上院情報委員会の議員2人、リチャード・バー情報委員長(ノースカロライナ州)とマーク・ワーナー副委員長(バージニア州)は共同声明で、「収集された情報を基にするとトランプタワーが盗聴されたとの情報は見られなかった」とし、トランプ大統領が主張した「オバマ盗聴」疑惑を確たる証拠がないと述べた。この声明は上院の情報委員会が3月4日のトランプ氏のツイッター発言を同様に否定する内容発表した次の日に出された。民主党のアダム・シフ(加州)と共和党のデヴィン・ヌネス(加州)も「大統領の主張を裏付ける証拠はこれまで出ていない」と同様の見解を示唆した。ヌネス氏は「国家情報局は上院情報委員会が先端技術文書へアクセスするのをあまり歓迎しないようだった」、また「ラングレーのCIA(本部)に存在する証拠を検証するための適切なコンピュータ技術を教えたかは不明。それを検証中だ」とも述べているという。
同日付
『AP通信』は「トランプの側近が盗聴問題で尻つぼみ」との見出しで以下のように報道している。
トランプ大統領のオバマ氏盗聴疑惑で補佐官や政権からその証拠の提供が出来ず、大統領はますます孤立している。水曜セッションズ司法長官は、証拠がないとし、共和党のヌネス情報委員会議長も証拠がないと発言。トランプ氏の発言を額面通りに受け取れないとした。水曜のFOXでのインタビューでトランプ大統領は今後2週間で面白いものが出てくるだろうと言っている。スパイザー報道官は、トランプ大統領はオバマ政権で承認されていた通常の偵察の事に言及したのだろうとし、火曜、大統領は司法省が証拠を示すとの「自信を持っている」と述べた。
だが、証拠が出ないとトランプの信頼感を著しく傷つける。ロシアと取引があるのではとの疑惑が生まれる。
下院司法委員会のリンジー・グラハム議長はじきにFBIは極秘の聞き取りを行うだろう。召喚権限を使いFBIから盗聴命令が出ていたのかに関する情報を得る可能性にも示唆していた。
長くトランプの補佐をしているロジャーストーンはロシア関連のハッカーとオンラインで交信したがその権限は外国の機関から情報取集するため政府に与えられたようだと述べている。当時彼は米国政府がハッカーがロシアと関連があると気づいていないと思っていたが、必要なら公聴会などの場で証言するつもりだといっている。
同日付米国
『フィナンシャルタイムズ』は「英情報機関がトランプによるスパイ批判をはねつけ」との見出しで以下のように報道している。」との見出しで次のように報道している。

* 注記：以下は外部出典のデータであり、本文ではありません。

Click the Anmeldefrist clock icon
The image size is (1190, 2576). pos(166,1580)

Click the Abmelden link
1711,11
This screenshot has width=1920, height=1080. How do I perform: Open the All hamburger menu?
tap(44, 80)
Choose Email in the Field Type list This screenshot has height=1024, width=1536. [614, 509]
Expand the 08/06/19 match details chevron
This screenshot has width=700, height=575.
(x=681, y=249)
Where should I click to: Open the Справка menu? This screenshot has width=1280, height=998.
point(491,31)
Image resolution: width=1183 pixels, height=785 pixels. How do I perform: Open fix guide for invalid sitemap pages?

通常は口の堅い電子情報機関(GCHQ)は、米トランプ大統領のスパイザー報道官が繰り返しオバマ元大統領がGCHQを使って汚い事をやったと述べた事に対し、異例のコメントを出した。スパイザー氏は「偵察技術が使われたという証拠はない」、「NSAもCIAもFBIも司法省も使っておらず、GCHQを使った」とFOXニュースの政治アナリスト、アンドリュー・ナポリターノの名をだし発言。
GCHQのスポークスマンは、「GCHQが大統領(当時候補)の盗聴の指示をしたというアンドリュー・ナポリターノの発言はナンセンスである」、「馬鹿げており、無視すべき」としている。この批判で英国の情報機関でのトランプ政権への不信感は増すだろう。
両国の情報機関どおしでは、よく裏で極秘の情報が共有されていた。ここ数か月、ロシア関連の情報収取において英国は大きな役割を果たしていたが、米国の新大統領による新政府がまだ不安定なことに懸念の声もあった。
米政府委員会は「証拠がない」としたが大統領の報道官はその結論は入手可能なすべての情報に基づいたものではないと述べている。